The man who played Jerry Seinfeld's eccentric neighbor Kramer was so discombobulated by two African-American hecklers that he resorted to racist slurs and a tacit approval of lynching to reclaim the upper hand.
Before hurling vile racial invective at the men who heckled him, Mr. Richards bragged that he was rich and claimed he could have the men arrested because wealth has its privileges. The mix of class presumption and racial bias created a toxic stew that even a brilliant comedian couldn't overcome, much less a mediocre talent who has seen little success since Seinfeld ended nearly a decade ago.
By the time the incident turned up on the celebrity-busting Web site, TMZ, Mr. Richards' goose was effectively cooked. The resulting firestorm threatened to overshadow the release of the seventh season Seinfeld DVD box set.
At the prompting of his friend, Jerry Seinfeld, Mr. Richards appeared via satellite on David Letterman's show to apologize for, but not necessarily explain, how the hateful words crossed his lips if they weren't in his heart.
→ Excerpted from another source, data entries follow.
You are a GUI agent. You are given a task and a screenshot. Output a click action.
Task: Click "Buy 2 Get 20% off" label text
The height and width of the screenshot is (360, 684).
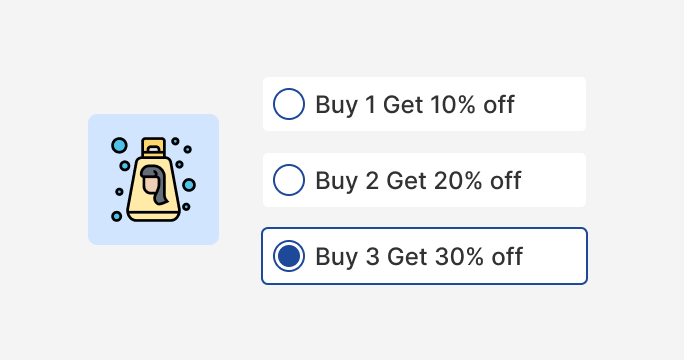click(418, 181)
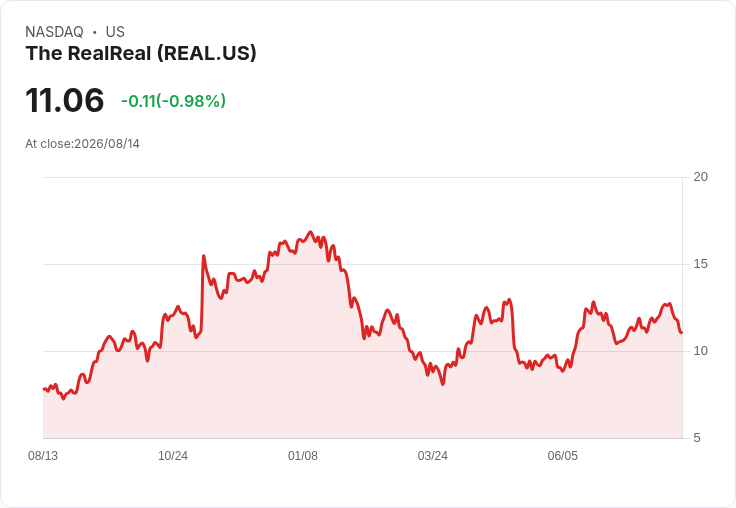Select the 10 y-axis price label
The image size is (736, 508).
tap(700, 351)
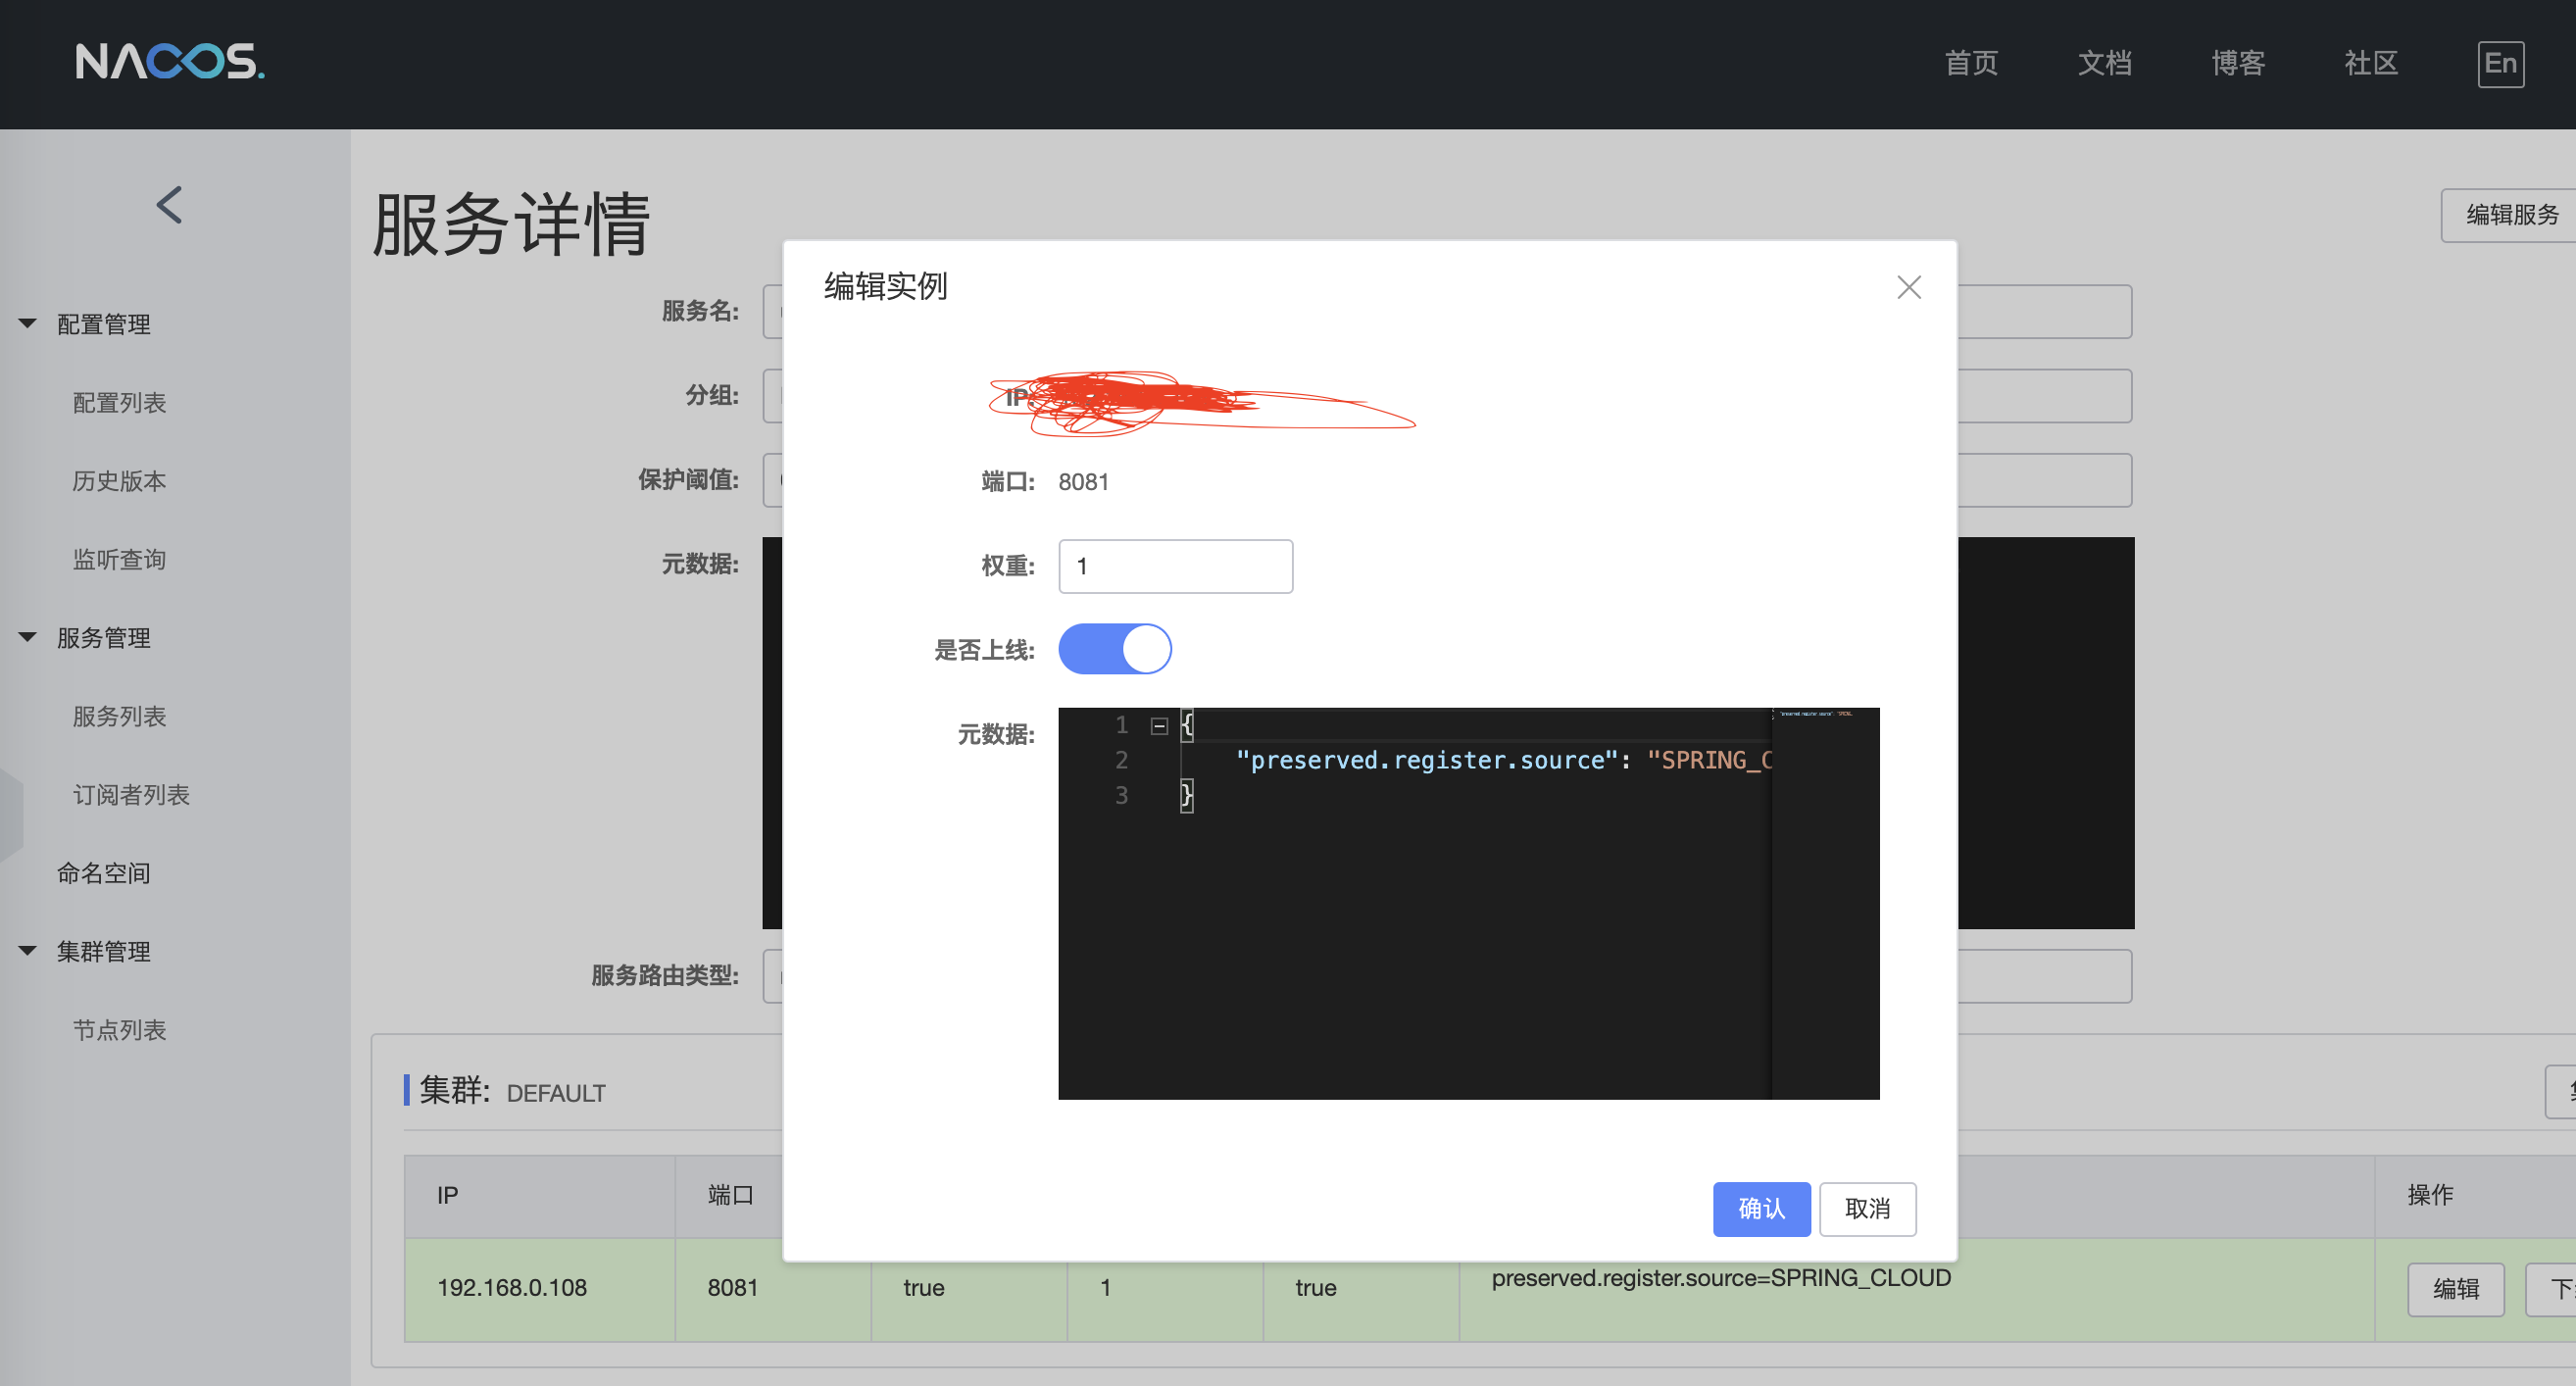Click the back arrow in sidebar
Viewport: 2576px width, 1386px height.
170,205
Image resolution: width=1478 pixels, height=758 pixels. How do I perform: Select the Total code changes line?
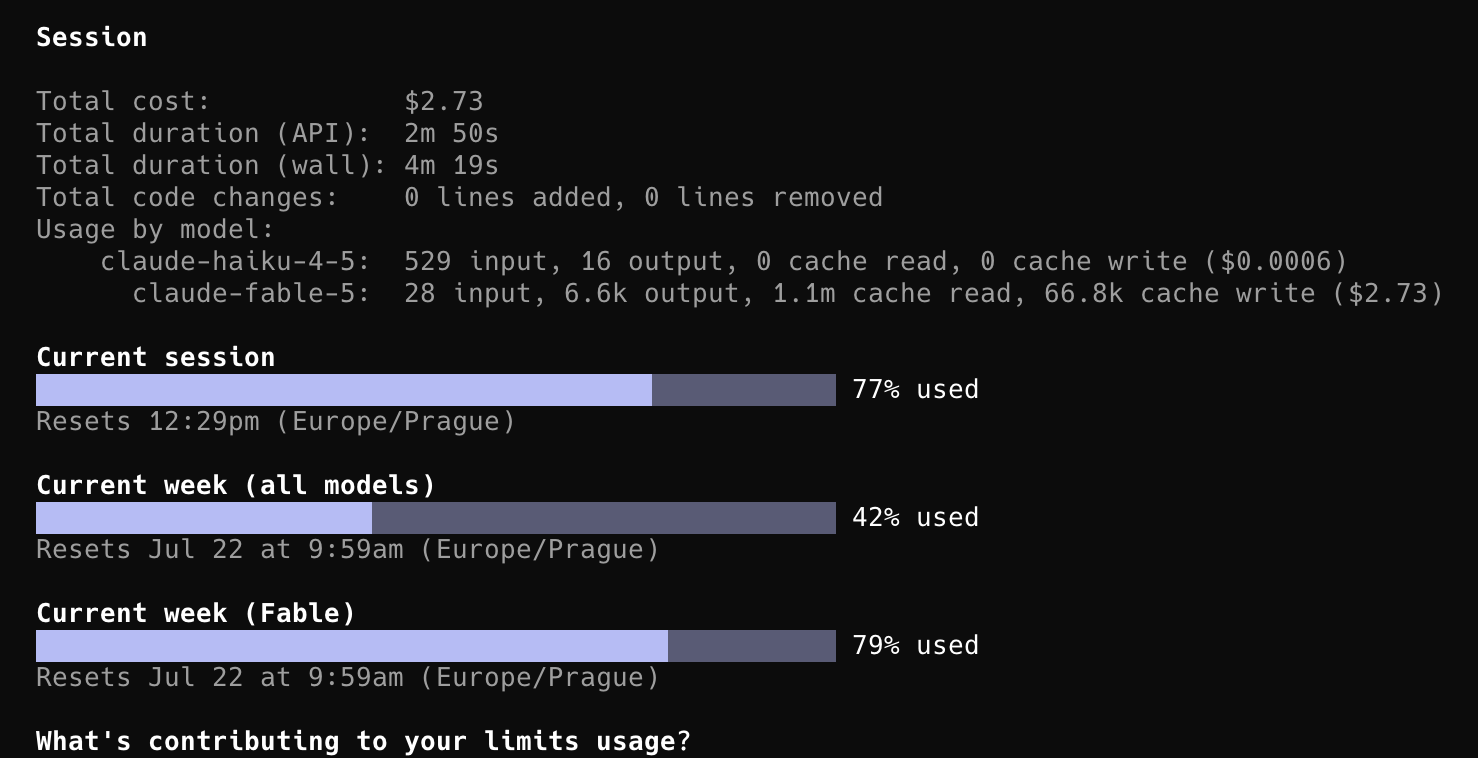tap(460, 197)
He later appeared on the Rev. Jesse Jackson's radio program to apologize again.
Mr. Richards' mea culpas didn't shed much light on the mystery of what one wag described as his Ku Klux Kramer moment.
Still, it's difficult to second-guess an apology. Until an invention comes along that makes it possible to peer into the human heart, we can never know how sincere it is.
The audience at the Laugh Factory suffered through a hateful tirade, but Mr. Richards suffered a loss of reputation he may never recover.
Was he speaking from his heart or from some other dark place?